The Battle of Akroinon was fought at Akroinon or Akroinos (near modern Afyon) in Phrygia, on the western edge of the Anatolian plateau, in 740 between an Umayyad Arab army and the Byzantine forces. The Arabs had been conducting regular raids into Anatolia for the past century, and the 740 expedition was the largest in recent decades, consisting of three separate divisions. One division, 20,000 strong under Abdallah al-Battal and al-Malik ibn Shu'aib, was confronted at Akroinon by the Byzantines under the command of Emperor Leo III the Isaurian (r. 717–741) and his son, the future Constantine V (r. 741–775). The battle resulted in a decisive Byzantine victory. Coupled with the Umayyad Caliphate's troubles on other fronts and the internal instability before and after the Abbasid Revolt, this put an end to major Arab incursions into Anatolia for three decades.

Since the beginning of the Muslim conquests, the Byzantine Empire, as the largest, richest and militarily strongest state bordering the expanding Caliphate, had been the Muslims' primary enemy.
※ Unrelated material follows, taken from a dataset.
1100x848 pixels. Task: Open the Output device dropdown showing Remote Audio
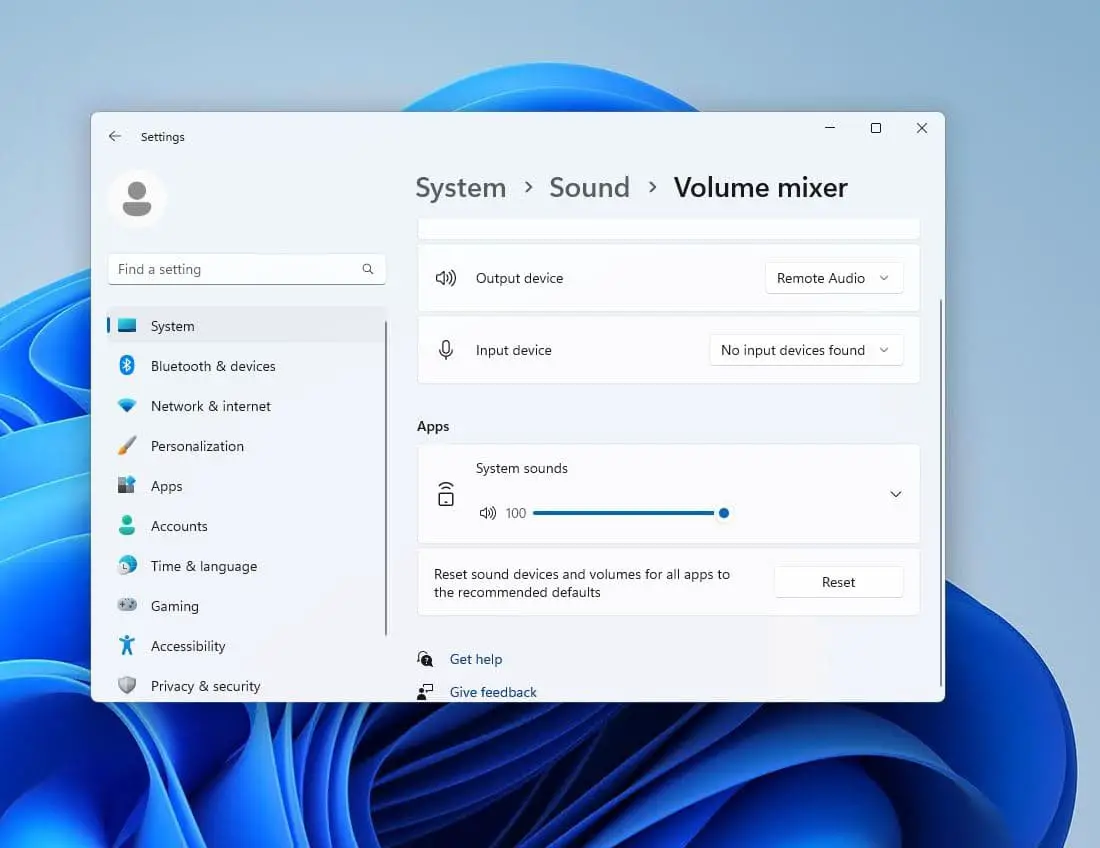click(833, 278)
Following the disastrous Battle of Sebastopolis, the Byzantines had largely confined themselves to a strategy of passive defence, while the Muslim armies regularly launched raids into Byzantine-held Anatolia. Following their failure to capture the Byzantine capital, Constantinople, in 717–718, the Umayyads for a time diverted their attention elsewhere. From 720/721, however, they resumed these expeditions in a regular pattern: each summer one or two campaigns (pl. ṣawā'if, sing. ṣā'ifa) would be launched, sometimes accompanied by a naval attack and sometimes followed by winter expeditions (shawātī). These were no longer aimed at permanent conquest but rather large-scale raids, plundering and devastating the countryside and only occasionally attacking forts or major settlements. The raids of this period were also largely confined to the central Anatolian plateau (chiefly its eastern half, Cappadocia), and only rarely reached the peripheral coastlands.